Baldurs Gate I und II, ein Klassiker und Wegbereiter der Rollenspiele, allerdings komplett anders als du von WoW gewohnt bist (das ja auch nicht wirklich ein Rollenspiel ist  ). 
Dragon Age: Origins/Awakening, eins der allerbesten und noch relativ neu, Teil 2 kann ich nicht ganz empfehlen.
Mass Effect Reihe ist auch gut, aber im SciFi Setting, weiß nicht ob dir das zusagt, Teil 3 kommt bald raus.
The Witcher I und II, sehr erwachsenes, etwas düsteres, aber grandioses Rollenspiel, das auch nicht so supereasy ist 

Mehr Openworld related, mit trotzdem guter Story etc wären:

Gothic Reihe (I und II+Addon sind sehr gut, aber alt)
Risen I und II (mag ich nicht so, aber wenn dir Gothic gefallen würde, hier gehts weiter)
The Elder Scrolls Reihe (Oblivion ist gut, Skyrim excellent, das alte(!) Morrorwind auch)
Fallout 3 (Postapokalyptisch, aber wirklich gut)
Fallout New Vegas (ähnlich, aber etwas anders, trotzdem zu empfehlen wenn du das Setting magst)


----------



## Svayne (28. Februar 2012)

> Baldurs Gate I und II, ein Klassiker und Wegbereiter der Rollenspiele



oh das hab ich ja ganz vergessen!!  der erste Teil hab ich mal durchgezockt aber nie gewusst das die nen Teil 2 gemacht haben.
Jetzt weiss ich schon mal was ich eine Weile zu tun hab 

edit: Könntest mir vielleicht noch einen Link schicken wo du diese beiden Teile findest?
Ich habe in den Shops die in meiner Umgebung sind nachgeschaut und die haben keins von beiden Teilen 



> Gothic Reihe (I und II+Addon sind sehr gut, aber alt)
> Risen I und II (mag ich nicht so, aber wenn dir Gothic gefallen würde, hier gehts weiter)
> The Elder Scrolls Reihe (Oblivion ist gut, Skyrim excellent, das alte(!) Morrorwind auch)
> Fallout 3 (Postapokalyptisch, aber wirklich gut)
> Fallout New Vegas (ähnlich, aber etwas anders, trotzdem zu empfehlen wenn du das Setting magst)
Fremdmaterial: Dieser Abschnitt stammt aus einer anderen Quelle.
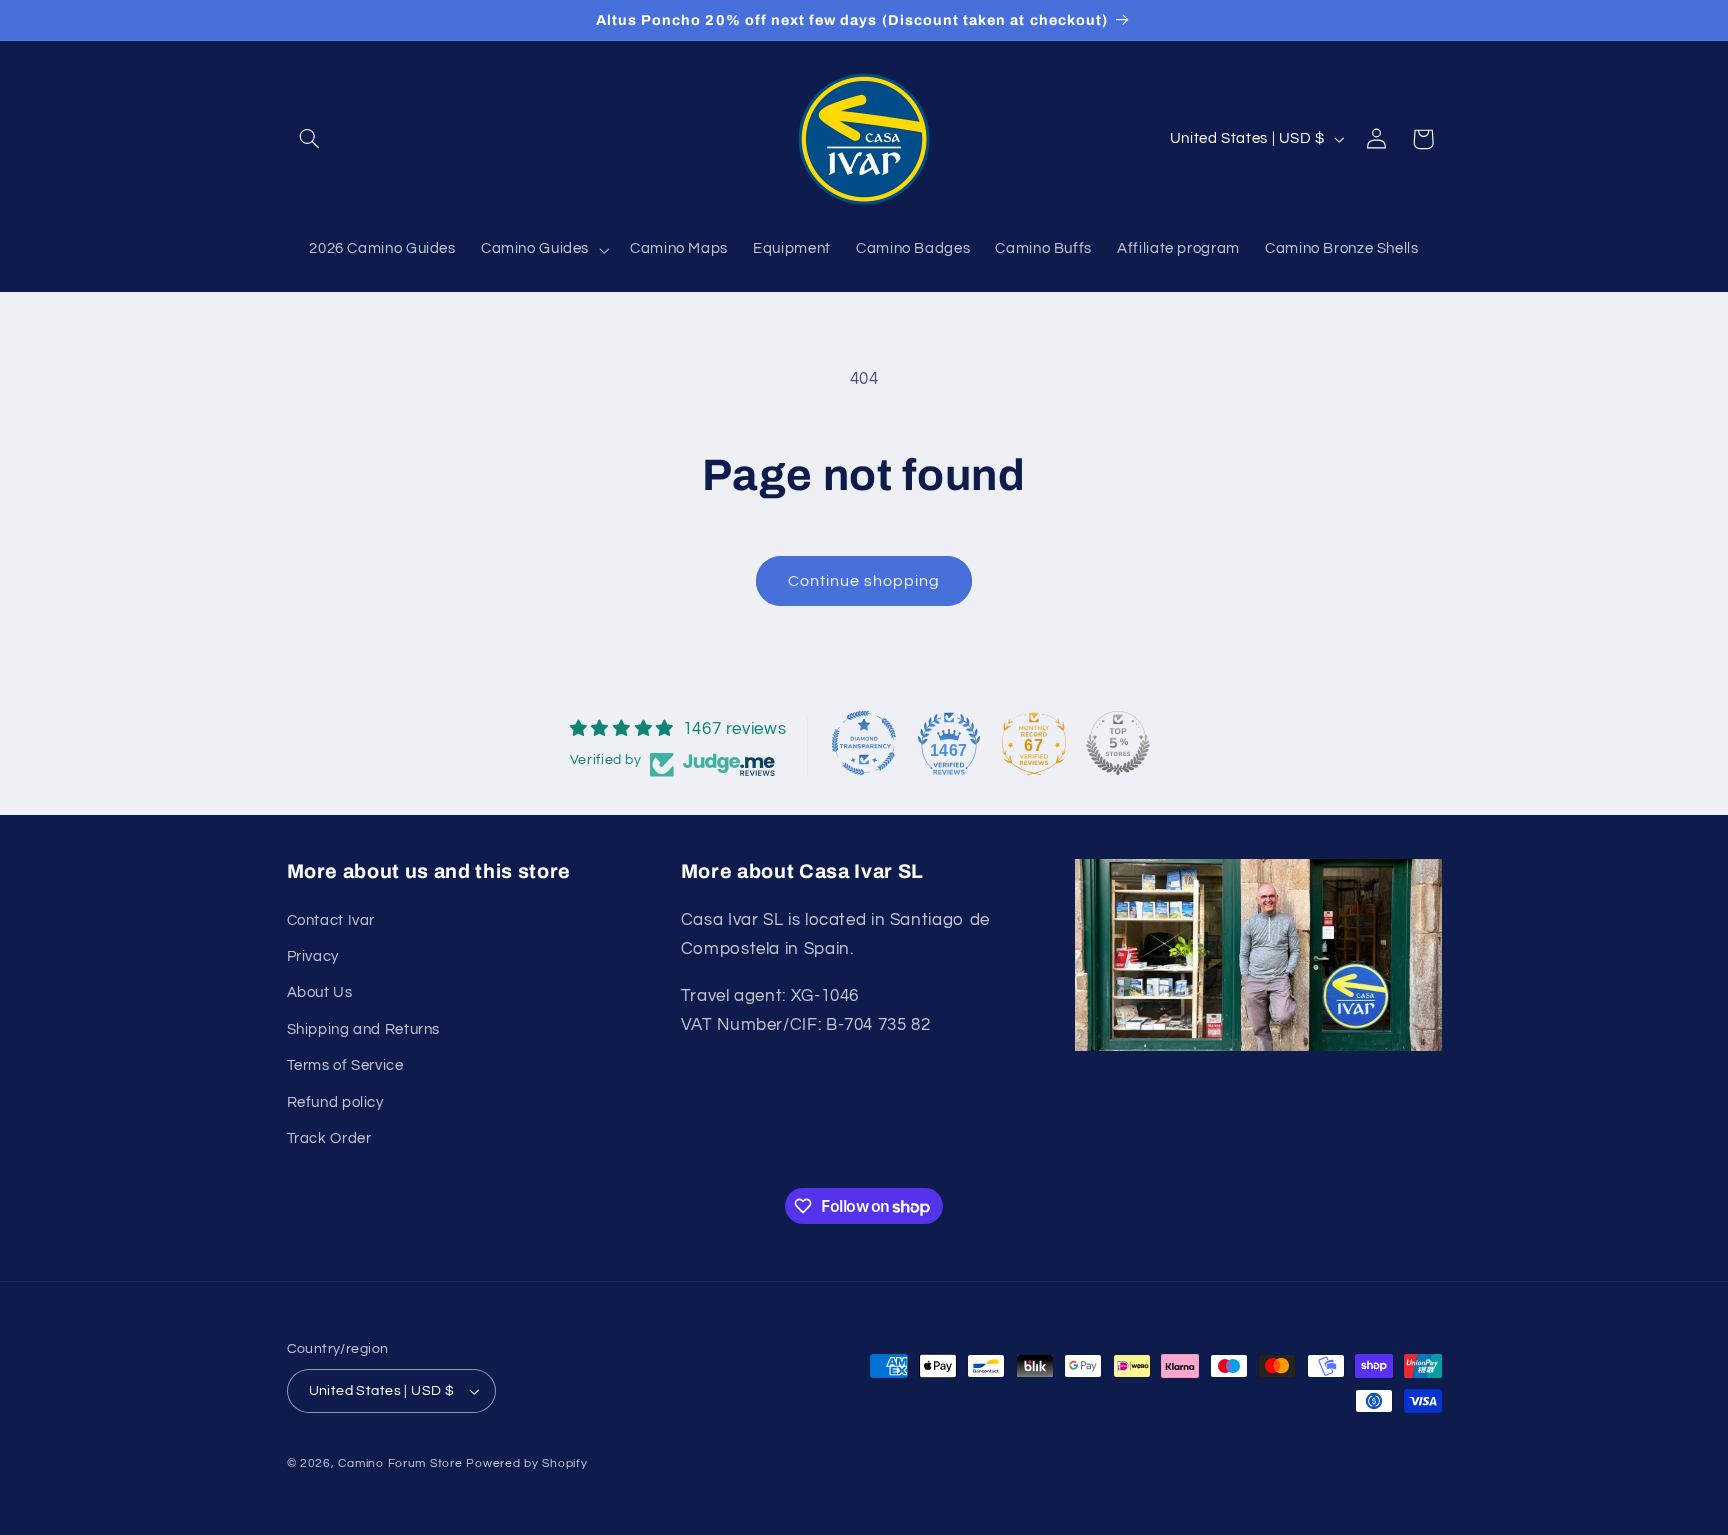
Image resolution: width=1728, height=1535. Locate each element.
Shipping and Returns (364, 1028)
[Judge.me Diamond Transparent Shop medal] (864, 743)
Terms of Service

bei denen werd ich mir mal paar Videos anschauen und dann vielleicht auch ein zwei Spiele antesten.
kann ja nie schaden und ich bin immer offen für neues 

danke für deine Mühe

grüsse


----------



## McDrake (28. Februar 2012)

Wenns auch in Englisch sein kann:
GOG.com


----------



## Herbboy (28. Februar 2012)

Das ist schwer zu sagen, die Frage wäre da auch, ob Du Dir dabei ein "Gemetzel" wünschst, wo Du dauernd am Kämpfen bist auch, oder eher wenige, dafür dann anspruchsvollere Gegner. 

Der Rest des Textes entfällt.